- _Selected text_
Though he's happy and hopeful about the long-awaited reform of Oklahoma's workers' compensation system, Mike O'Keefe, owner of an Oklahoma City-based nurse staffing business, isn't sure about the choices he'll make when the new laws take effect Feb. 1.
O'Keefe was among about 600 business owners and human resources professionals who gathered Wednesday at the National Cowboy & Western Heritage Museum for a seminar by McAfee & Taft lawyers on state workers' compensation changes.
The new law passed early last month changes the current court-based system to an administrative one. Employers still must provide workers' comp coverage and benefits, but they have options. They may opt out of the system by offering a health plan that covers occupational injuries with equal or greater benefits, or elect to use their own internal arbitration procedures in conjunction with the administrative system.
O'Keefe's 10-year-old company, Total Medical Personnel Staffing, already has an arbitration system in place for solving other disputes involving its some 850 employees. But he's concerned about the unknown costs for paying workers' comp arbitrators.
Employment attorney Sam Fulkerson told attendees the new system is likely to be “more efficient and less adversarial with lawyers' roles reduced.”

- _Required actions_
1. In the workers' compensation article, on what date do the new laws take effect?
2. Decide whether each statement agrees with the workers' compensation article, answering yes or no and quoting the words that settle it: (a) About 600 business owners and human resources professionals attended the seminar. (b) The new law replaces an administrative system with a court-based one. (c) Total Medical Personnel Staffing has some 850 employees.
3. Proceed with the workers' compensation article, picking up right after its final sentence.
The listing that comes next is separate material, unrelated to the workers' compensation article.

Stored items

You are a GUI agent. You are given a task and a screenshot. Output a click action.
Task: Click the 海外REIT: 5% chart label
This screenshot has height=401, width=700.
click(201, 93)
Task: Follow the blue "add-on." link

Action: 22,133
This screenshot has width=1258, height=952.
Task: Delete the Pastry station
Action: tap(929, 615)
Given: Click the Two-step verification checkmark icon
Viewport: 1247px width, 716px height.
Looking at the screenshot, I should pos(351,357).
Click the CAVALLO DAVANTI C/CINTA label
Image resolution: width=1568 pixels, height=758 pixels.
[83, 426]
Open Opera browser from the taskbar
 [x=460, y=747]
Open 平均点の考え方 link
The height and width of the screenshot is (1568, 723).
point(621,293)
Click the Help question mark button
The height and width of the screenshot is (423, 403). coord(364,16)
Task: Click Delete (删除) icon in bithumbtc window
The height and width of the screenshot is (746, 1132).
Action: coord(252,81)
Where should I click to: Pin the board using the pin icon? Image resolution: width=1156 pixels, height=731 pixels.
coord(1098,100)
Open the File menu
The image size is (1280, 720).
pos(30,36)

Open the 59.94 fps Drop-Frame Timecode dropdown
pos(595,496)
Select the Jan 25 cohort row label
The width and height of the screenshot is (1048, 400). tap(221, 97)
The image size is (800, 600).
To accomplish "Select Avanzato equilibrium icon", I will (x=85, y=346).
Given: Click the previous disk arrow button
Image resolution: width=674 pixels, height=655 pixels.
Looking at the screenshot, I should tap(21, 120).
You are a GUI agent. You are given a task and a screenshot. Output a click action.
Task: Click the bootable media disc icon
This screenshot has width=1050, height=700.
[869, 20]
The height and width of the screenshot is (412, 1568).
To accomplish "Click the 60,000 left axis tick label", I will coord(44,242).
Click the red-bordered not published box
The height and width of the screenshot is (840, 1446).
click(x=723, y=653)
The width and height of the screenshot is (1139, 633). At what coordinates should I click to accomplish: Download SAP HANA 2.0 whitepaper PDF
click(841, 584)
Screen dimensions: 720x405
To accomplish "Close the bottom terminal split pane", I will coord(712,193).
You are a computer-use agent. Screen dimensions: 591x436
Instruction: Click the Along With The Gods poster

- _Answers given_
1. Feb. 1

2.
(a) Yes: "O'Keefe was among about 600 business owners and human resources professionals who gathered Wednesday at the National Cowboy & Western Heritage Museum"
(b) No: "changes the current court-based system to an administrative one"
(c) Yes: "its some 850 employees"

3.
The burden of proof will fall to employees, he said. Employers will have more authority in selecting the list of physicians injured workers can see, and employers generally are protected from tort claims under both the administrative or health plan options.
Panelist Drew Harding, associate general counsel of Texas-based Unit Drilling, said covering occupational injuries within their health plan works well for his company. He reported greater cost savings through hands-on management of claims.
“We've been able to manage claims more effectively while also providing better medical care so employees can return to work faster and in better condition,” Harding said.
The option, he said, offers “real accountability by the employees and employer.”
Harding urged employers with many blue-collar workers and numerous occupational injuries to explore the health plan option, particularly if they have human resources departments to assist with implementation and can handle the increased costs.
McAfee employee benefits attorney Brandon Long and benefits litigation attorney Mark Spencer advised private employers who choose the health plan option to wrap workers' comp coverage into their existing health plans, so that the benefit will be governed by Employee Retirement Income Security Act (ERISA) federal law and not state law.
Under ERISA, federal judges determine cases based on the administrative record, Spencer said.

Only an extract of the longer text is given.